From Fedora Project Wiki

< User:Roshi

Revision as of 17:22, 15 March 2017 by Roshi (talk | contribs)

An overview of Taskotron dataflow

Taskotron Overview

Taskotron is made up of several components all working in concert.

We need something that maps the data flow through the taskotron pipeline. So, basically:

1) FedMsg Input

Pretty much every aspect of Fedora infrastructure emits status messages to the FedMsg bus. We use this bus to coordinate and kick off a variety of tasks, from desktop notifications to kicking off automated testing. It's a constant stream of event data. Taskotron listens to the FedMsg bus with the "taskotron-trigger" package.

2) Taskotron-trigger

Trigger sets up a local fedmsg-hub with several custom "consumers." These comsumers look for specific FedMsg topics. For instance, the cloud_compose_complete_msg.py jobtrigger listens for 'org.fedoraproject.prod.pungi.compose.status.change' messages, and then kicks off the CloudComposeJobTrigger.

3) After an fedmsg is consumed, the "JobTrigger" parses the data from the FedMsg to prepare it for use by the execution engine. In our CloudComposeJobTrigger example, it first checks to see if the message is saying that the Pungi compose is "FINISHED." If it's "FINISHED," it'll continue to process the data, otherwise it discards the message. That particular fedmsg only contains the following fields: 'status,' 'location,' and 'compose_id.'

Note.png

When the JobTrigger is done, it returns a python dictionary with the following fields (this is not an exhaustive list - these can be anything):

  • _msg: The raw fedmsg we parsed
  • message_type: the type of message, which is CloudCompose or AtomicCompose for our example
  • item: This is the data we want to hand to our task for execution. In our case, it's a URL that points to the qcow2 image the Pungi compose generated.
  • item_type: What kind of item the task will run on, in our case a 'compose' [1]
  • name: The human readable name of what's being passed in the item. In our example it'd be Fedora-Cloud or Fedora-Atomic.
  • version: What version of the thing are we using? In our example it'll be 24 (or whatever release of Fedora this fedmsg was for). Other JobTriggers operate on packages, and the version and release fields would reflect which package is being referenced in the fedmsg.
  • release: This is very similar to version, and for our example it would be the date the compose was executed on. For example, 20170310.0.
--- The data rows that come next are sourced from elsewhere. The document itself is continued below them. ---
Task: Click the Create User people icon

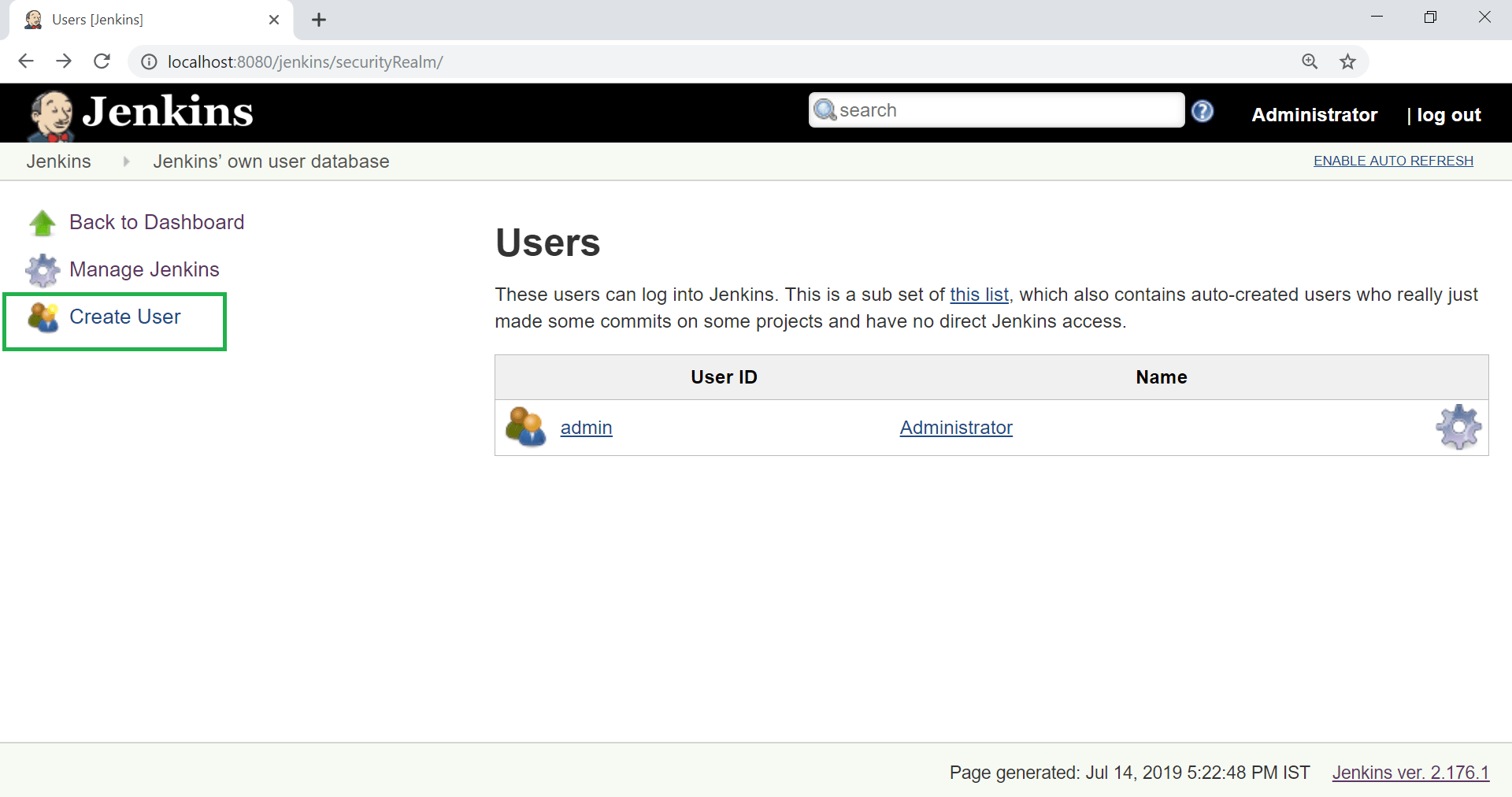Action: pos(43,317)
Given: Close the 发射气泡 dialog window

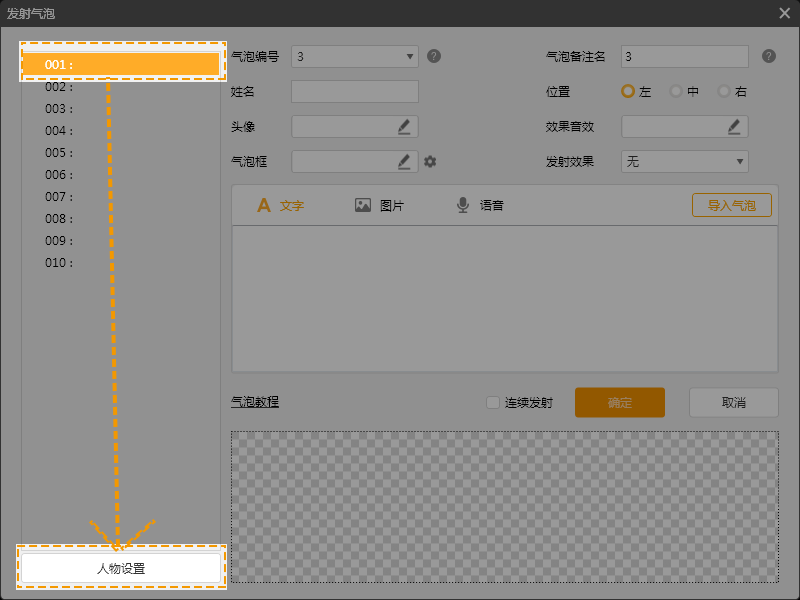Looking at the screenshot, I should [x=785, y=13].
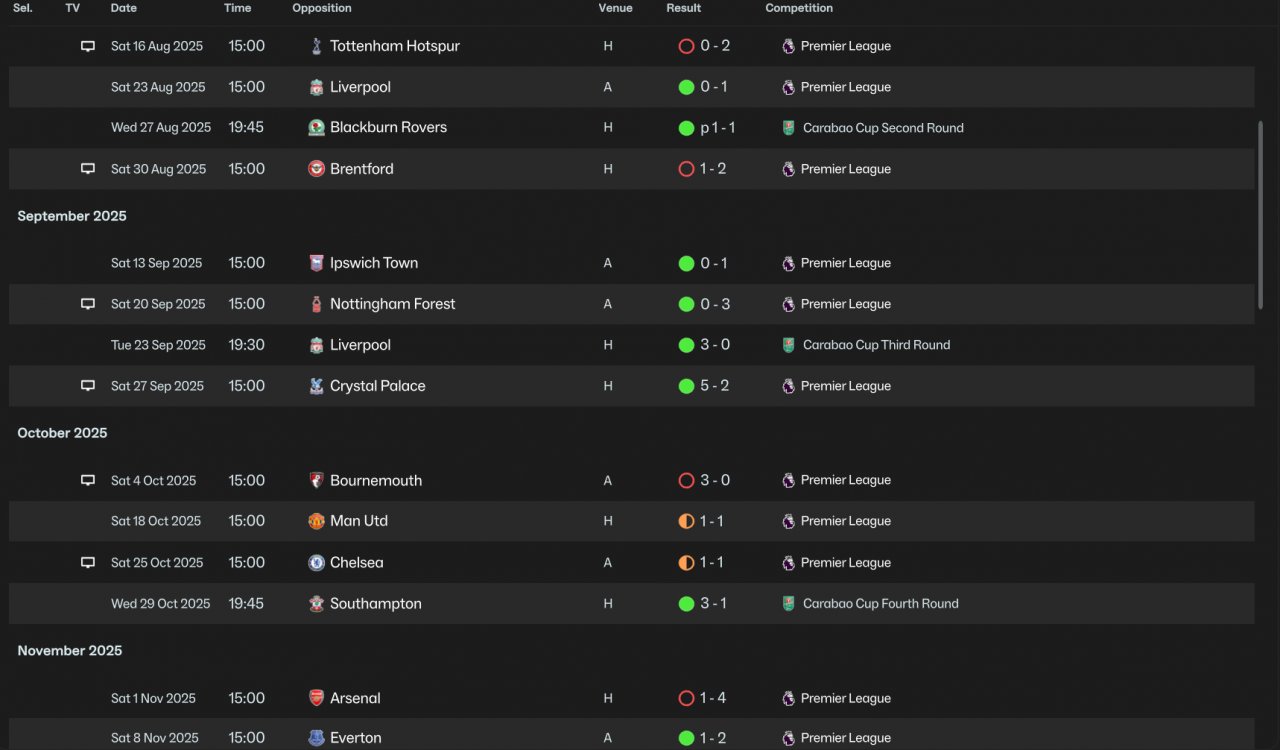1280x750 pixels.
Task: Click the red loss indicator for Bournemouth match
Action: (686, 480)
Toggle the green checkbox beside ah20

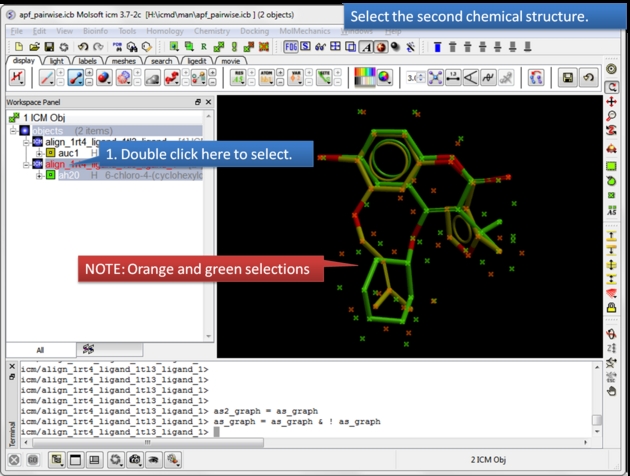coord(50,175)
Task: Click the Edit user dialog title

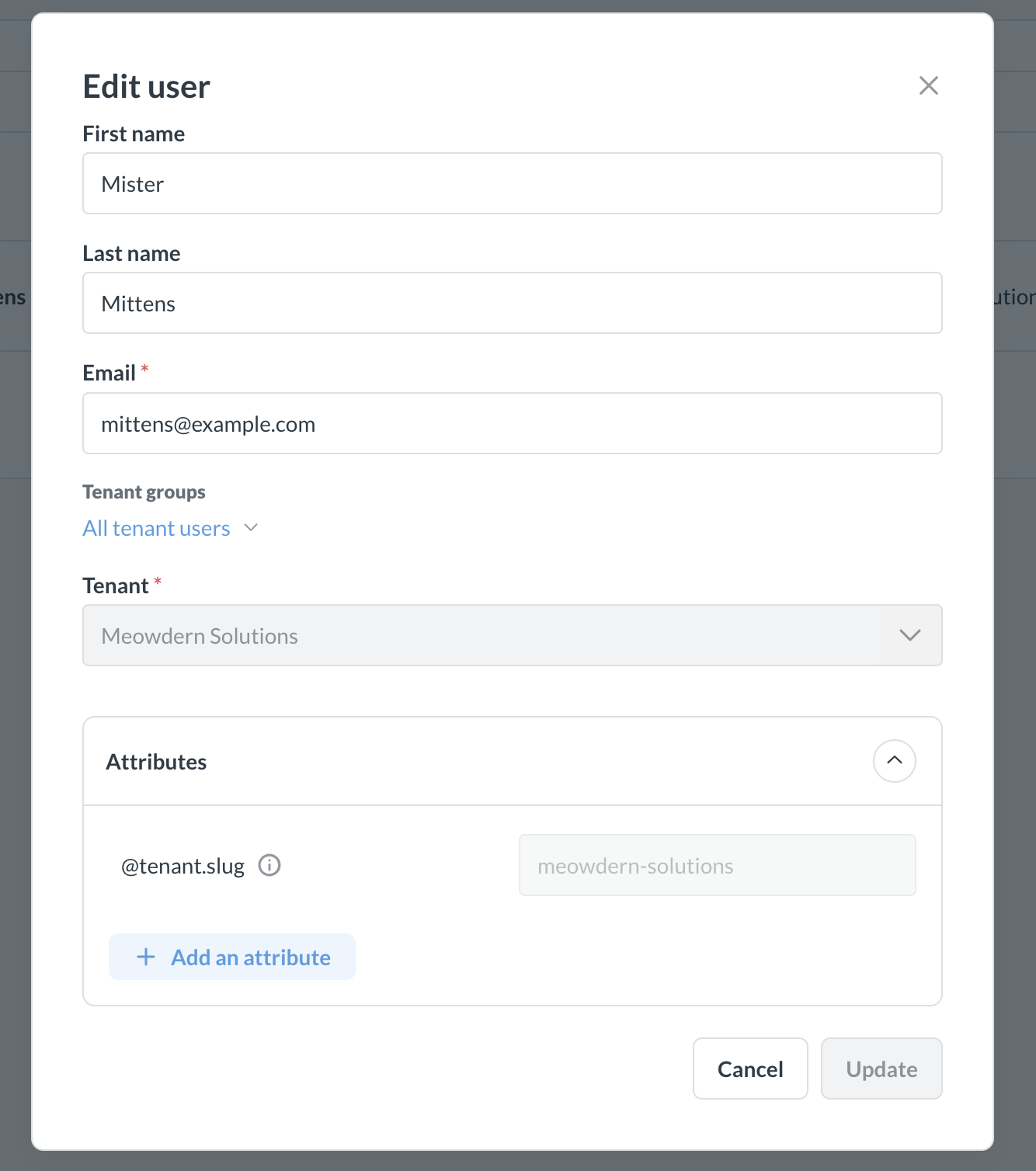Action: click(x=147, y=87)
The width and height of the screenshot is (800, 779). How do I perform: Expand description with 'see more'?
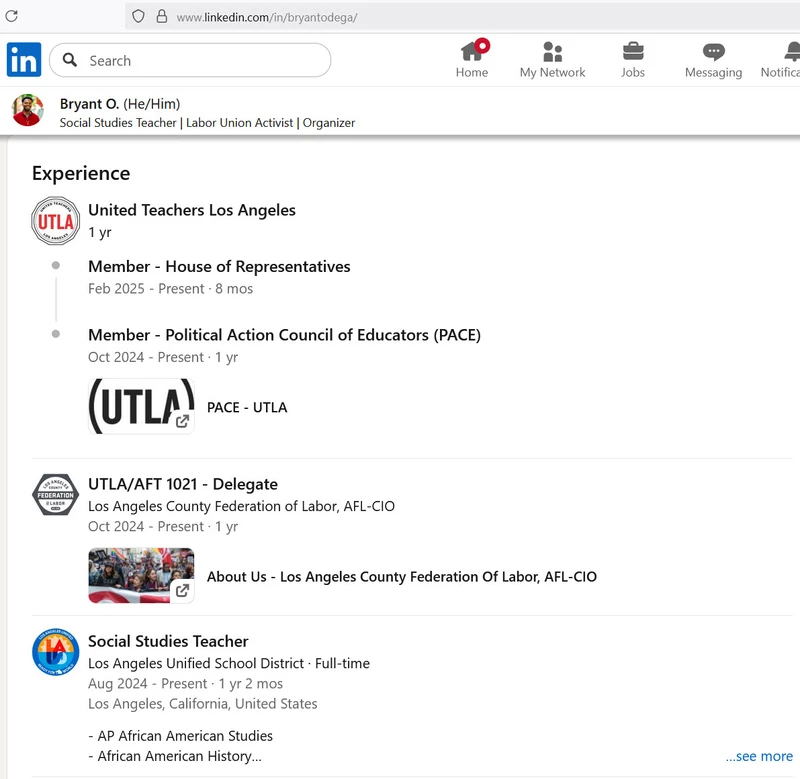coord(758,756)
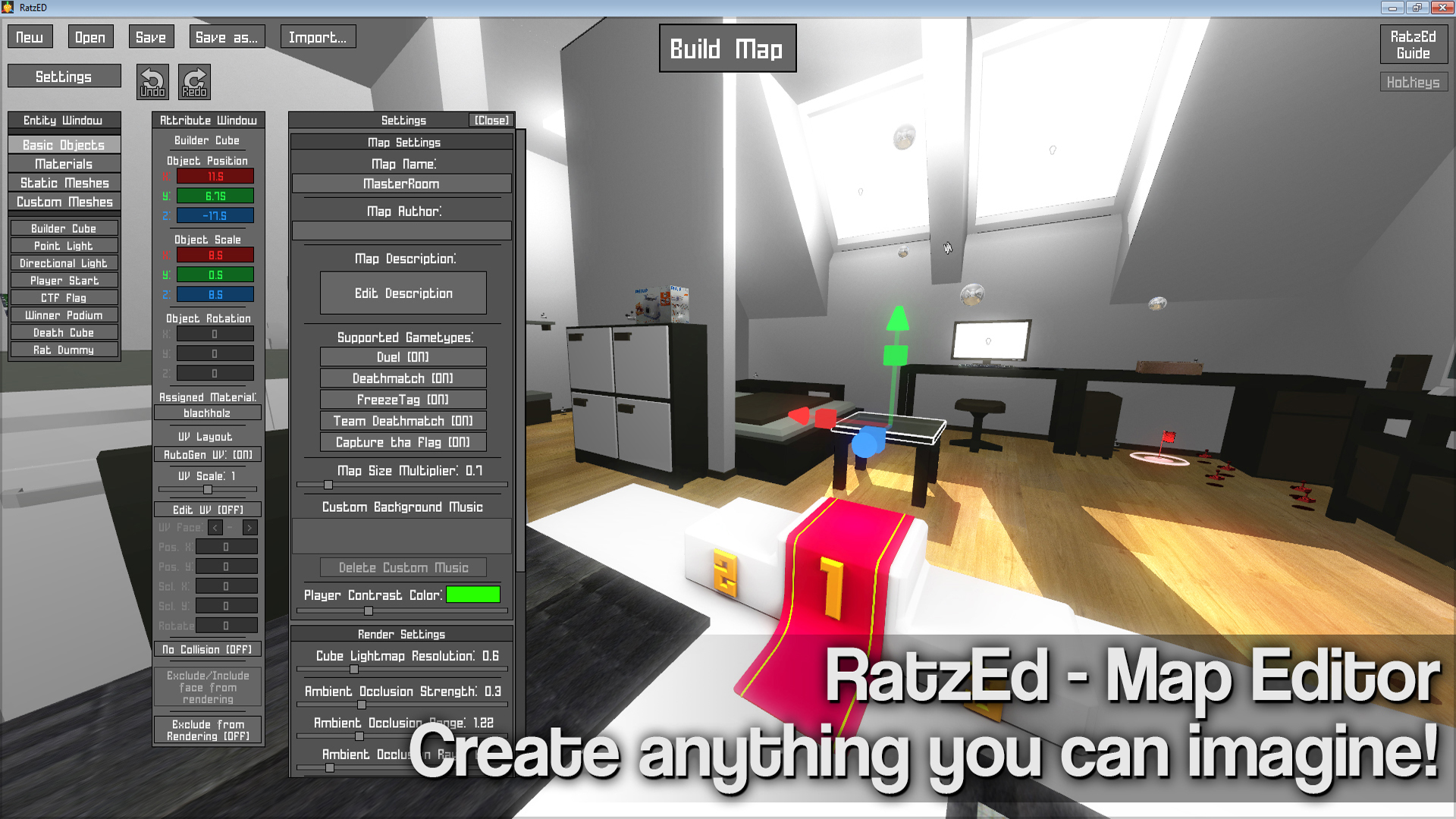Screen dimensions: 1456x819
Task: Click the Builder Cube tool icon
Action: 63,227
Once this data is ready, it's paired with the task defined in the 'trigger_rules.yml' config file. For our example, it looks like this:

- when:
    message_type: AtomicCompose
  do:
    - {tasks: [upstream-atomic, fedora-cloud-tests]}

The 'message_type' inside the dict the JobTrigger generated maps directly to the trigger rule. The next question is where does the task itself live and how does trigger know what it is? Each task lives in it's own repository, which taskotron mirrors locally [2] to speed up execution times. For our example, upstream-atomic and fedora-cloud-tests live on pagure [3].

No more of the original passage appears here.